Offshore vessels and US taxes

Offshore vessels and US taxes

February 10, 2020 | By Keith Martin in Washington, DC

Offshore vessels generate income that will be taxed in the United States if the vessels help with oil and gas or recovery of other natural resources on the US outer continental shelf.

This is the area between 12 and 200 nautical miles off the US coast.

However, vessels used to install or maintain offshore wind farms should not fall in this category.

A UK company owned a ship that was used to decommission oil and gas wells in 11 blocks in the Gulf of Mexico on the US outer continental shelf.

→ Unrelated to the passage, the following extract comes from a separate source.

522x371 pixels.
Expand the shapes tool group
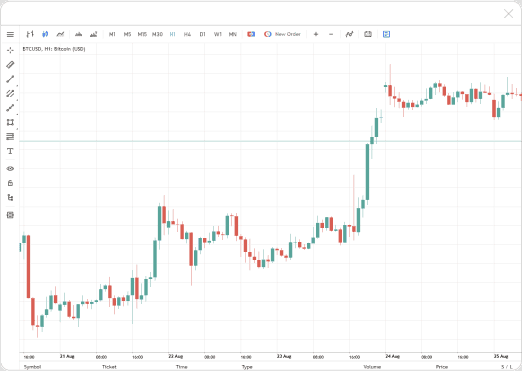tap(10, 122)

It chartered the ship with a crew of 28 during 2009 through 2011 to EPIC Diving & Marine Services, LLC, a US oil services company that specializes in decommissioning oil and gas wells. Decommissioning involves putting deep sea divers on the seabed for extended periods. EPIC had between 40 and 62 people on board, in addition to the crew supplied by the ship owner. Some were its workers and others worked for subcontractors or clients.

EPIC paid the UK ship owner a flat daily rate plus $70 a day for meals for each member of the crew to charter the ship and crew.

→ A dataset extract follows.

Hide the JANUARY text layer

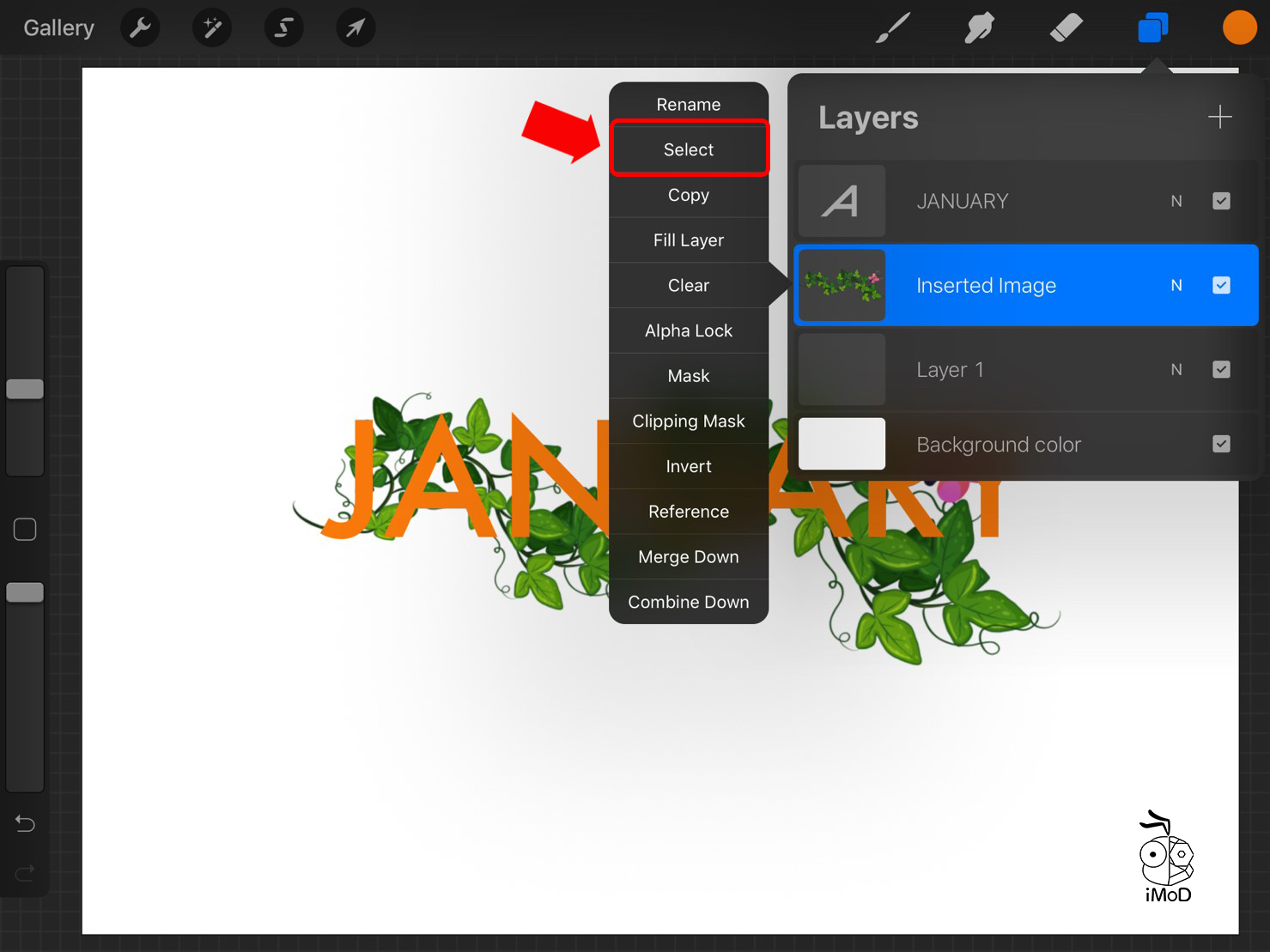click(x=1221, y=201)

The United States taxes foreign corporations on income that is considered “effectively connected” with a trade or business that the foreign corporation conducts in the United States. The foreign corporation must pay taxes on the net income from any such business activity as if it were an American company.

Foreign corporations are also taxed on any income from US sources even if they are not engaged in a US trade or business. US source income includes “[c]ompensation for labor or personal services performed in the United States” and income from renting or leasing “property located in the United States.” Taxes are collected on any such cross-border payments by withholding a percentage of the gross payments.

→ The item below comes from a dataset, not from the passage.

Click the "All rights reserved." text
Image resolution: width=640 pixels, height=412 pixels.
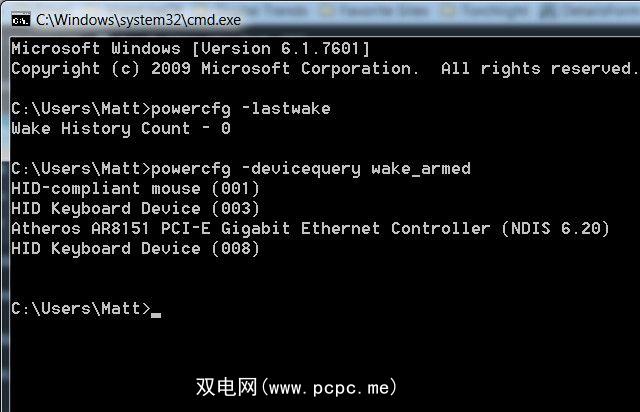click(x=538, y=68)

The ship owner said its income from the ship charter was earned outside the United States.

“United States” is defined for most US income tax purposes as just the US states and the District of Columbia, a federal enclave wedged between Maryland and Virginia that serves as the US capital. The IRS views the United States for this purpose as extending 12 miles offshore.

However, a special tax code section — section 638 — defines “United States” more broadly to include the outer continental shelf for activities “with respect to mines, oil and gas wells, and other natural deposits.”

The UK ship owner argued that its activities were not covered by section 638 because the ship was helping to dismantle wells that were no longer producing.

The US Tax Court disagreed. It said decommissioning is a corollary of oil and gas production.

The ship owner then argued that the United States cannot tax it under the US-UK income tax treaty. The treaty bars the US from taxing the business profits of a UK tax resident unless the UK tax resident has a “permanent establishment,” normally meaning an office or other fixed place of business, in the US.

The ship owner had no office in the United States, unless the ship itself qualified as an office. However, a special provision in the treaty — article 21 — treats any company that carries on “exploration . . . or exploitation . . . of the sea bed and subsoil and their natural resources” as having a permanent establishment for treaty purposes. The court said the ship was involved in exploitation of oil and gas. Decommissioning wells is part of that business. 

The case is Adams Challenge (UK) Limited v. Commissioner. The Tax Court released its decision in early February.

EPIC may have been engaged in the oil and gas business on the US outer continental shelf. The court concluded a ship owner who leased a crewed vessel was as well.

The parties will go another round in court over what deductions the ship owner can claim to reduce its US net income.